Consigne 1: Reproduisez fidèlement la partie de l'extrait sur la loi sur les armes qui commence par les mots contenant "Nous formulons pour" et se termine par "d’armes (Article 5)".
Consigne 2: D'après l'extrait sur la loi sur les armes, combien de temps faut-il pour changer de magasin ?

──────── Extrait du document

Enfin, s’agissant de l’utilité d’un nouveau durcissement de la réglementation relative aux armes, notons encore qu’une telle mesure n’aurait aucun effet positif pour la lutte contre le terrorisme, étant rappelé que les terroristes n’ont besoin d’aucune autorisation pour louer un camion ou une voiture ni encore pour se procurer une arme illégale. Faut-il rappeler ici que la Suisse n’a subie à ce jour aucune attaque terroriste comparable à nos voisins européens et compte tenu de sa neutralité armée, la Suisse ne participe à ce jour à aucun conflit. 
Pour ces motifs, nous rejetons le principe même du projet de révision de la Loi sur les armes.
Nous formulons pour le surplus les observations suivantes sur quelques points de l’avant-projet qui nous paraissent particulièrement inacceptables :

Accessoires d’armes (Article 4)

Une limitation de la capacité des magasins n’a aucune utilité pour réduire les risques d’attentats ou de tuerie de masse, car les auteurs potentiels emporteront tout simplement plus de magasins avec eux, sachant qu’un changement de magasin ne nécessite qu’une seconde ou deux et ne ralentit donc pas de manière significative un tireur malveillant. Les États qui ont mis en place des restrictions dans ce domaine ont par ailleurs tous échoué à réduire par ce biais les risques d’un usage abusif des armes à feu par les criminels et les terroristes. Cette mesure est donc particulièrement disproportionnée, inappropriée et inefficace par rapport aux buts à atteindre.

Affectation aux catégories d’armes (Article 5)

Notre critique principale concerne l’attribution de certains types d’armes à feu semi-automatiques à percussion centrale à la catégorie d’armes interdites (d’une part les armes équipées d’un chargeur de grande capacité et d’autre part les armes à feu à épauler semi-automatiques pouvant être raccourcies à moins de 60 cm).

────────────────
──────── Données fournies

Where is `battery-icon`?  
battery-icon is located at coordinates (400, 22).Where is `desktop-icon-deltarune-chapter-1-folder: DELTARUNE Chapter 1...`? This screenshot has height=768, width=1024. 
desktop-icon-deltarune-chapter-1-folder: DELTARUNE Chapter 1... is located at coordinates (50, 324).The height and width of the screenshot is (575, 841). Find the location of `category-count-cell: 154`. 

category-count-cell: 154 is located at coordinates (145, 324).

────────────────
──────── Données fournies

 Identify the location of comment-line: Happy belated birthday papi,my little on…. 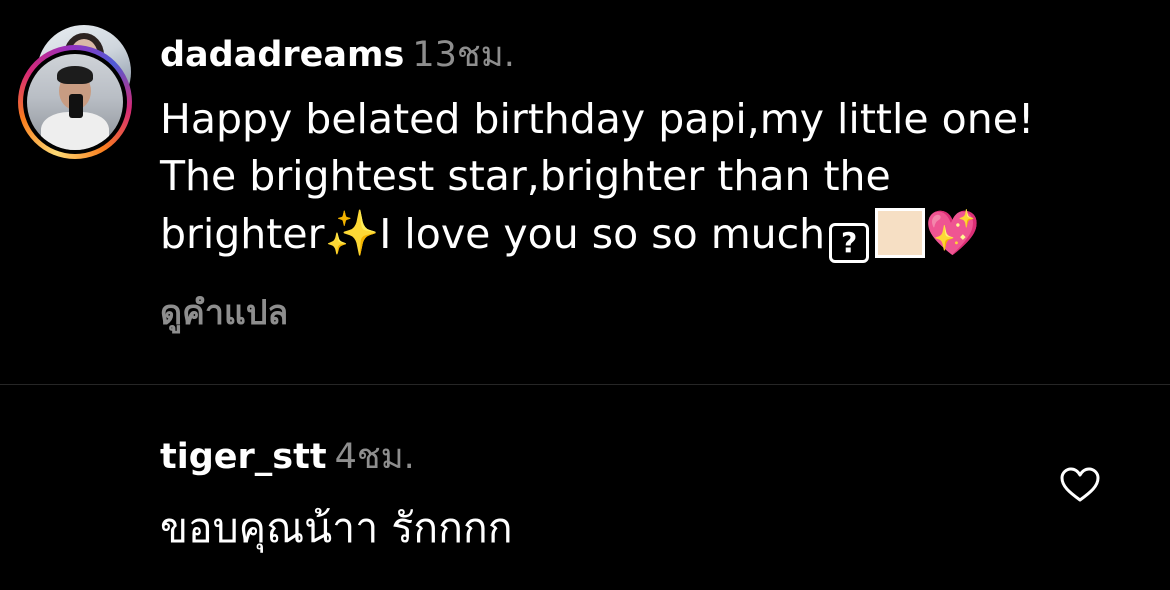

────────────────

Résultat obtenu 1:
Nous formulons pour le surplus les observations suivantes sur quelques points de l’avant-projet qui nous paraissent particulièrement inacceptables :

Accessoires d’armes (Article 4)

Une limitation de la capacité des magasins n’a aucune utilité pour réduire les risques d’attentats ou de tuerie de masse, car les auteurs potentiels emporteront tout simplement plus de magasins avec eux, sachant qu’un changement de magasin ne nécessite qu’une seconde ou deux et ne ralentit donc pas de manière significative un tireur malveillant. Les États qui ont mis en place des restrictions dans ce domaine ont par ailleurs tous échoué à réduire par ce biais les risques d’un usage abusif des armes à feu par les criminels et les terroristes. Cette mesure est donc particulièrement disproportionnée, inappropriée et inefficace par rapport aux buts à atteindre.

Affectation aux catégories d’armes (Article 5)

Résultat obtenu 2: Une seconde ou deux.